Empirical knowledge of the mobility of African scientists, and women scientists in particular, holds an important key to achieving future success in the science systems of the continent. In this article, we report on an analysis of a subset of data from a multi-country survey, in order to address a lack of evidence on the geographic mobility of academic scientists in Africa, and how it relates to gender and career development. First, we compared women and men from 41 African countries in terms of their educational and work-related mobility, as well as their intention to be mobile. We further investigated these gendered patterns of mobility in terms domestic responsibilities, as well as the career-related variables of research output, international collaboration, and receipt of funding.
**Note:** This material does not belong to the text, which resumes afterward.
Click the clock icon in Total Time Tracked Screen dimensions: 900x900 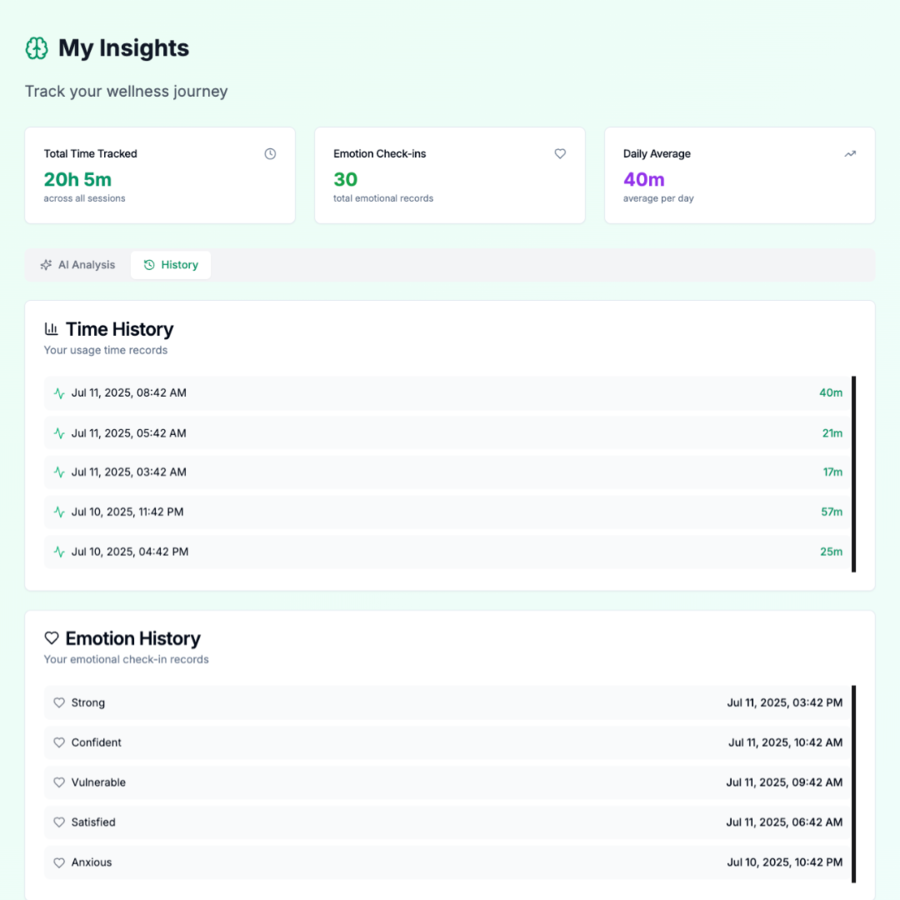point(270,154)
Our focus then narrowed to only those women scientists who had recently been mobile, to provide insights on the benefits mobility offered them. The results are interpreted within a theoretical framework centered on patriarchy. Our findings lead us to challenge some conventional wisdoms, as well as recommend priorities for future research aimed at understanding, both theoretically and empirically, the mobility of women in the science systems of Africa, and the role it may play in their development as academic leaders in African higher education institutions.

Suggested Citation

  • Heidi Prozesky & Catherine Beaudry, 2019. "Mobility, Gender and Career Development in Higher Education: Results of a Multi-Country Survey of African Academic Scientists," Social Sciences, MDPI, Open Access Journal, vol. 8(6), pages 1-14, June.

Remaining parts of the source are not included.